*** Material supplied ***
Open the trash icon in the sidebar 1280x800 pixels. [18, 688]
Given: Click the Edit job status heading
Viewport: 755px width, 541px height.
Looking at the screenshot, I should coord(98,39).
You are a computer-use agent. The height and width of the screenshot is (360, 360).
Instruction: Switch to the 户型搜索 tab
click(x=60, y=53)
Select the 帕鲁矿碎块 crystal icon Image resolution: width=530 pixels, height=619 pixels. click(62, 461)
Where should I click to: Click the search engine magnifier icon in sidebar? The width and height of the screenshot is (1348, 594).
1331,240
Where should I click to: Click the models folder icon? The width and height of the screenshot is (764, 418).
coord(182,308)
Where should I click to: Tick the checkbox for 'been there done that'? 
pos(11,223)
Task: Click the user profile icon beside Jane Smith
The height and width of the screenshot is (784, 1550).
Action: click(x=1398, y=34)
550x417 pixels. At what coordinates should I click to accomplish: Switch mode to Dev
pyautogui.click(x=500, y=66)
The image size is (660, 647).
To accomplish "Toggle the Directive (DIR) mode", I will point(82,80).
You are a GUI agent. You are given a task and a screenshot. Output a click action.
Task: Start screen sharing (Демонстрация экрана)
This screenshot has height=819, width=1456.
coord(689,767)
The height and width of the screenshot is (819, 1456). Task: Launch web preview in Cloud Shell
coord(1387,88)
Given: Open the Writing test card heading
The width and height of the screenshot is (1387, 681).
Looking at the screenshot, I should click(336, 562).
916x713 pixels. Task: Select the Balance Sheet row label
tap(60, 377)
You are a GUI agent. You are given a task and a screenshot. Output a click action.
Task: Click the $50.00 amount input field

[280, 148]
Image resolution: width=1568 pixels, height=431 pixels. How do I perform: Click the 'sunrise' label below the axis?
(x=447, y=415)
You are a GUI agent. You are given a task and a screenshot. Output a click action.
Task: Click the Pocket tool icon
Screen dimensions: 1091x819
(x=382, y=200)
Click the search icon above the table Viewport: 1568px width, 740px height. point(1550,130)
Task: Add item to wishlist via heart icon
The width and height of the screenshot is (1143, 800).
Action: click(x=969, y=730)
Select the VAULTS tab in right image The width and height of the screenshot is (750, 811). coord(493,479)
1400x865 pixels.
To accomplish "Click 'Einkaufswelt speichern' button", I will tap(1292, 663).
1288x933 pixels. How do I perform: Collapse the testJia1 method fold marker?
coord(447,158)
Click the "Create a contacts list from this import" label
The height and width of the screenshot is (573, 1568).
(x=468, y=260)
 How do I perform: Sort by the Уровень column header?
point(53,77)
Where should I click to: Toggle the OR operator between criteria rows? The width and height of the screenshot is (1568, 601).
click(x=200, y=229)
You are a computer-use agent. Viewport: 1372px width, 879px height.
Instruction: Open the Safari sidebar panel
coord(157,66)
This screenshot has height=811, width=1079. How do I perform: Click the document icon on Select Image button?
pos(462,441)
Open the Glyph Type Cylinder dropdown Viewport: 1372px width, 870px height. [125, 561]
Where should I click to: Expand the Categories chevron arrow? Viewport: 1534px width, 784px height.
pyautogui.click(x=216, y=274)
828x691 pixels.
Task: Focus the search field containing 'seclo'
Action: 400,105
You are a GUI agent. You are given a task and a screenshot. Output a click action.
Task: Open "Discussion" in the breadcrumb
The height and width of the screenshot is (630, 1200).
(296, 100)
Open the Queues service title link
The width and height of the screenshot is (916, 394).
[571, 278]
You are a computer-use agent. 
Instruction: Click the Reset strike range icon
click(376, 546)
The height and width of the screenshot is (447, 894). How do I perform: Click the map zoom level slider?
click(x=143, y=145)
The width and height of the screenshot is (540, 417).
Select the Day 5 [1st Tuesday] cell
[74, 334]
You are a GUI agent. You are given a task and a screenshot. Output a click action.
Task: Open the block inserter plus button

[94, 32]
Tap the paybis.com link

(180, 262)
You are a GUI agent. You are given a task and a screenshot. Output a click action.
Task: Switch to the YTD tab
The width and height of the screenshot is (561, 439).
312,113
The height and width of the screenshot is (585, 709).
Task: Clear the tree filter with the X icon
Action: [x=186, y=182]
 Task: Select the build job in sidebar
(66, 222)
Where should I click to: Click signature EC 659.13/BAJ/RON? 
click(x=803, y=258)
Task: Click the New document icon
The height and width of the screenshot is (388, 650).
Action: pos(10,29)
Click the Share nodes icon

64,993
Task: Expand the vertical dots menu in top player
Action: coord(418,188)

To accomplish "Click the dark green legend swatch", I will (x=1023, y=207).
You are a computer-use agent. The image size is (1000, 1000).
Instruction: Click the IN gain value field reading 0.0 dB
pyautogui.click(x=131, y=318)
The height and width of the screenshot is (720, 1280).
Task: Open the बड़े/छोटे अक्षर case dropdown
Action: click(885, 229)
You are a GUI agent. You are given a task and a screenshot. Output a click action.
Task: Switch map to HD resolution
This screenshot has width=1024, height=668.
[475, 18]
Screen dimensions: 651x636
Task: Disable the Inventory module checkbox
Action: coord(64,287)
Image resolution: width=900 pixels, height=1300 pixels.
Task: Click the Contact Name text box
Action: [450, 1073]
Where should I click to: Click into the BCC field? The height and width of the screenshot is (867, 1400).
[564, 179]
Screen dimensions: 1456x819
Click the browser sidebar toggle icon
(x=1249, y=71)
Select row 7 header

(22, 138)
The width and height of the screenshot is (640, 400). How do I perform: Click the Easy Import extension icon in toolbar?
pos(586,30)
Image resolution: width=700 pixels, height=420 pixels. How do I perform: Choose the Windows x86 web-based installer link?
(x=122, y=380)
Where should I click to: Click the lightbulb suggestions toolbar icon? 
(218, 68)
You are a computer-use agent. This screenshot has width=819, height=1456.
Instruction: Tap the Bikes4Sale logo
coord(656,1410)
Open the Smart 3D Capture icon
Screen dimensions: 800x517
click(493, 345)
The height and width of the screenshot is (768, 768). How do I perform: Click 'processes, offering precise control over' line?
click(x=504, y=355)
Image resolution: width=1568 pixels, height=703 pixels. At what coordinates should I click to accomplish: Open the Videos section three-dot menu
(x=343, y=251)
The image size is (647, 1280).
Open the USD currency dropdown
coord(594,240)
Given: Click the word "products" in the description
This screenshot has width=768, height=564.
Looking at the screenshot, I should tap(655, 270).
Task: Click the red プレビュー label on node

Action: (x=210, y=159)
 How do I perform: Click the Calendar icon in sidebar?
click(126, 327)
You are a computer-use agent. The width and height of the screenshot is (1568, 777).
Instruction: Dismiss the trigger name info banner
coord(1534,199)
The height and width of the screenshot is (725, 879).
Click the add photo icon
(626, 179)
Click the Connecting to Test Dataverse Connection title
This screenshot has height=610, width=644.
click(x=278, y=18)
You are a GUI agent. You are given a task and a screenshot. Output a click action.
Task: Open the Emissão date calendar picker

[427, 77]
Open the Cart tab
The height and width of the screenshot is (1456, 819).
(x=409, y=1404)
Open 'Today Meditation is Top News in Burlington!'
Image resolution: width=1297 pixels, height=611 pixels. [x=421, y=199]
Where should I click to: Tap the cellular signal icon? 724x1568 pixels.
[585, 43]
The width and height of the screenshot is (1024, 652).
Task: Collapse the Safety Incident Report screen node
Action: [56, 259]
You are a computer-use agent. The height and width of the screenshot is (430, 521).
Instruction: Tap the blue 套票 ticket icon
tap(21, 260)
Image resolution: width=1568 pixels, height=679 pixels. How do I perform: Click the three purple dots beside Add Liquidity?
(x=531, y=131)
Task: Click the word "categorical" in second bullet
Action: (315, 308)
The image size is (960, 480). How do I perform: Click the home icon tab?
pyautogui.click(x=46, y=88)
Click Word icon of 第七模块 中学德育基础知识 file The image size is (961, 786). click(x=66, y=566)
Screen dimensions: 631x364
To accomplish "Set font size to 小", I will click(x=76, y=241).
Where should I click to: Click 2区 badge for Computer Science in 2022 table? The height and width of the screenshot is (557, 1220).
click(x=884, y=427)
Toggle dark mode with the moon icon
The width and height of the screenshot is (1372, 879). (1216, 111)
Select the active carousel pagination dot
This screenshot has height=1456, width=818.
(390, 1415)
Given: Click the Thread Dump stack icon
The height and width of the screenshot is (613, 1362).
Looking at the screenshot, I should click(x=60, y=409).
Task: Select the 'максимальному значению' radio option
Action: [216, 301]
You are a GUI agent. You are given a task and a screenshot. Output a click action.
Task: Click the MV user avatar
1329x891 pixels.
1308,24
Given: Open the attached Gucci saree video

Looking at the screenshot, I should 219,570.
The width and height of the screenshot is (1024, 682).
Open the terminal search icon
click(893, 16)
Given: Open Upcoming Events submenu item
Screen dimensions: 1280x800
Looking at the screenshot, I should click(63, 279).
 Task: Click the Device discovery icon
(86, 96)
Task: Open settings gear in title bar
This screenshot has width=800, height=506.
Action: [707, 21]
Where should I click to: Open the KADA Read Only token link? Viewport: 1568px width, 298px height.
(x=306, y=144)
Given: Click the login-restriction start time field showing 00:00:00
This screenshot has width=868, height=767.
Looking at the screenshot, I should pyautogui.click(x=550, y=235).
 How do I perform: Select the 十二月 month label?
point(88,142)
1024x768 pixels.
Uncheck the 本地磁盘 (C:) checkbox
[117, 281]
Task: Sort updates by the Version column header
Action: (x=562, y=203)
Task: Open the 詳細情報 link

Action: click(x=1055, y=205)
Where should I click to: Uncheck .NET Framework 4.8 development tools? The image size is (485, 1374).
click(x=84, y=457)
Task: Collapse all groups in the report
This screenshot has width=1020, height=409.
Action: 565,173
*** End of Material supplied ***
• [Instructions for the task] Go through the data above and copy each line in which "will" appears.

• [Task result]
To accomplish "Toggle the Directive (DIR) mode", I will point(82,80).
To accomplish "Click 'Einkaufswelt speichern' button", I will tap(1292, 663).
To accomplish "Click the dark green legend swatch", I will (x=1023, y=207).
To accomplish "Set font size to 小", I will click(x=76, y=241).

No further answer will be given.